* Work to do: Revise the data below by replacing "Where should I click to" with "Where do I click to" wherever it occurs, keeping everything else the same, and omit the pictures from your version.

[Data entries]
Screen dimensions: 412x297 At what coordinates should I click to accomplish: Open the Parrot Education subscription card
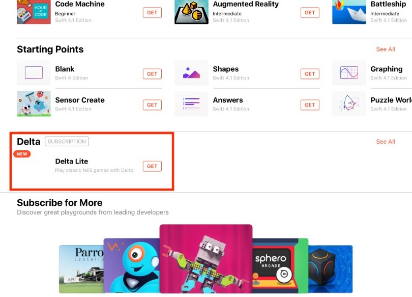[x=81, y=269]
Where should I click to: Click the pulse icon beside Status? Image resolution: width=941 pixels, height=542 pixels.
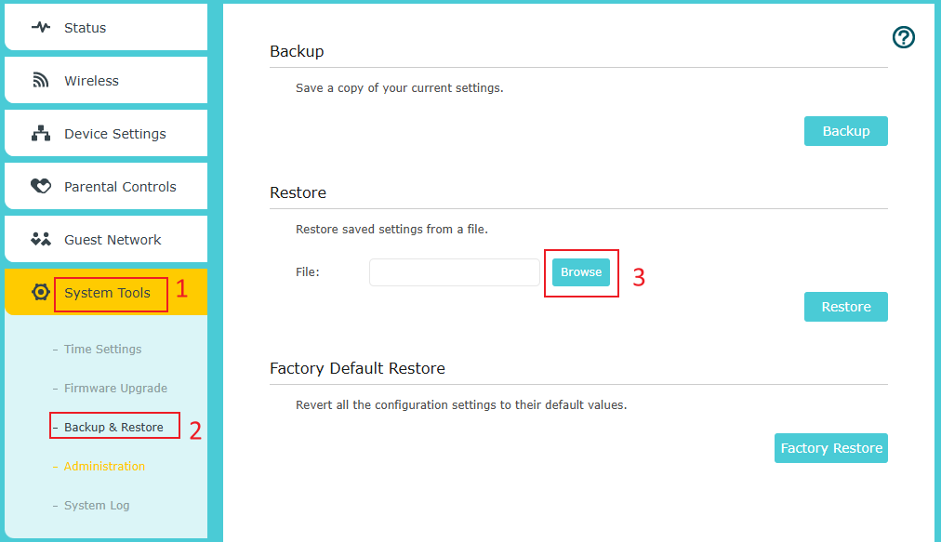pyautogui.click(x=41, y=28)
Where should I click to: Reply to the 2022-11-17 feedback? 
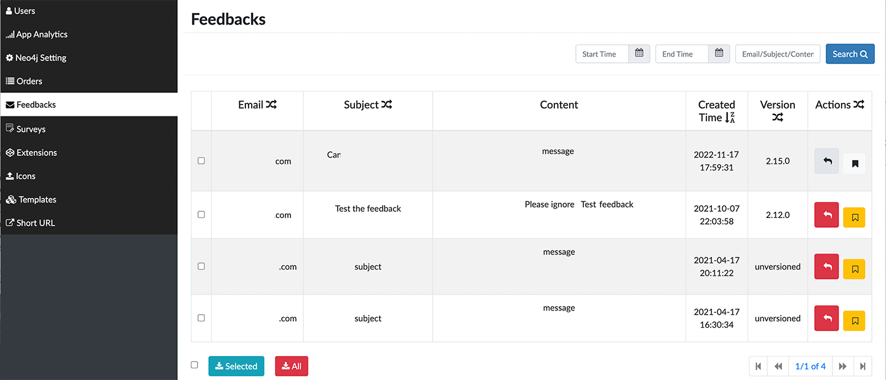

* Answer below:
Screen dimensions: 412x297 At what coordinates should I click to accomplish: Open the Parrot Education subscription card
[x=81, y=269]
Where do I click to: Click the pulse icon beside Status? Image resolution: width=941 pixels, height=542 pixels.
pyautogui.click(x=41, y=28)
Where do I click to: Reply to the 2022-11-17 feedback? 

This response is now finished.